[start of Task material]

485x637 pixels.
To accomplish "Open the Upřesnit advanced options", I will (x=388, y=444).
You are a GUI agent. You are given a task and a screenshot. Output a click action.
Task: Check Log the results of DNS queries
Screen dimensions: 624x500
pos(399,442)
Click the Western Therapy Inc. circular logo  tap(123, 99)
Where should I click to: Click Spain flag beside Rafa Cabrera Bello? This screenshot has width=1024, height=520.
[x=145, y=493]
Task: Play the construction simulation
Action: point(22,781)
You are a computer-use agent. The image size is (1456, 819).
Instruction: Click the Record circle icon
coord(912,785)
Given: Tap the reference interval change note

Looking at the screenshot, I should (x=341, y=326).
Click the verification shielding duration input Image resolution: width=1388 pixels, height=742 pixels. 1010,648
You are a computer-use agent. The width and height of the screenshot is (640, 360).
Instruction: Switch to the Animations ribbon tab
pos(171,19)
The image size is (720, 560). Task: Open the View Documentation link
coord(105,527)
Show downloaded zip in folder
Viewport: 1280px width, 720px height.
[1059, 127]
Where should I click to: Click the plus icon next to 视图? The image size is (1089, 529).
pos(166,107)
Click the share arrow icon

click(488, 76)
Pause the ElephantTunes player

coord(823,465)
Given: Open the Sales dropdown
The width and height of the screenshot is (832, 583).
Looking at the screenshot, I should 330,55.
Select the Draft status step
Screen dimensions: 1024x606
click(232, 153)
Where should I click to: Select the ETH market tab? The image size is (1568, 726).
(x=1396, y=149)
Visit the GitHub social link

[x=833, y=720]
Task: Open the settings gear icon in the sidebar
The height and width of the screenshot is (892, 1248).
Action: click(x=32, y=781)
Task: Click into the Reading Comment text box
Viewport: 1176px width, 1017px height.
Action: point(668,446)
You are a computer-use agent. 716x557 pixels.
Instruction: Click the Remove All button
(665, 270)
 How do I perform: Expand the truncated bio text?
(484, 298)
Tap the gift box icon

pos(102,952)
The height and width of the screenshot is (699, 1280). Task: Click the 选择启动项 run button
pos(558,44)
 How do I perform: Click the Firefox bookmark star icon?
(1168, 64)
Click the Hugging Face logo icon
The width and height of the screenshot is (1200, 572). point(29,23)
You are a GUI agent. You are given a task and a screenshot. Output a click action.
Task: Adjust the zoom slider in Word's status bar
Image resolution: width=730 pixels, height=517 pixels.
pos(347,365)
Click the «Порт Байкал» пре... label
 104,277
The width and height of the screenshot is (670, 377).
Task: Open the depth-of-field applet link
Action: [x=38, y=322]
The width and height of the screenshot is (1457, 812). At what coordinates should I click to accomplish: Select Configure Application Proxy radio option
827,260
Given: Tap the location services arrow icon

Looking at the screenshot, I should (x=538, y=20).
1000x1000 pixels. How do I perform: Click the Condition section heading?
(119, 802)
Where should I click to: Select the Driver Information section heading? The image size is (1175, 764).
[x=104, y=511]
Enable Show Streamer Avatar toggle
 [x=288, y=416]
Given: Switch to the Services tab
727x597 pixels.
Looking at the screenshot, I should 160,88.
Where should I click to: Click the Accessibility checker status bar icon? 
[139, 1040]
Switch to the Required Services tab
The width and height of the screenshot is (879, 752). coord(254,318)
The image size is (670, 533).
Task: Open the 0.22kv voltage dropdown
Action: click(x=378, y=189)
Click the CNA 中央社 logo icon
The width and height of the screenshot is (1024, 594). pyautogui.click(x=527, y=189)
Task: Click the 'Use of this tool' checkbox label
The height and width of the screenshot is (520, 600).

[end of Task material]

Copy out the records word for word, everything from the line containing "How do I perform: Click the Firefox" down to the line containing "[x=104, y=511]", with both of those lines included.

 How do I perform: Click the Firefox bookmark star icon?
(1168, 64)
Click the Hugging Face logo icon
The width and height of the screenshot is (1200, 572). point(29,23)
You are a GUI agent. You are given a task and a screenshot. Output a click action.
Task: Adjust the zoom slider in Word's status bar
Image resolution: width=730 pixels, height=517 pixels.
pos(347,365)
Click the «Порт Байкал» пре... label
 104,277
The width and height of the screenshot is (670, 377).
Task: Open the depth-of-field applet link
Action: [x=38, y=322]
The width and height of the screenshot is (1457, 812). At what coordinates should I click to accomplish: Select Configure Application Proxy radio option
827,260
Given: Tap the location services arrow icon

Looking at the screenshot, I should (x=538, y=20).
1000x1000 pixels. How do I perform: Click the Condition section heading?
(119, 802)
Where should I click to: Select the Driver Information section heading? The image size is (1175, 764).
[x=104, y=511]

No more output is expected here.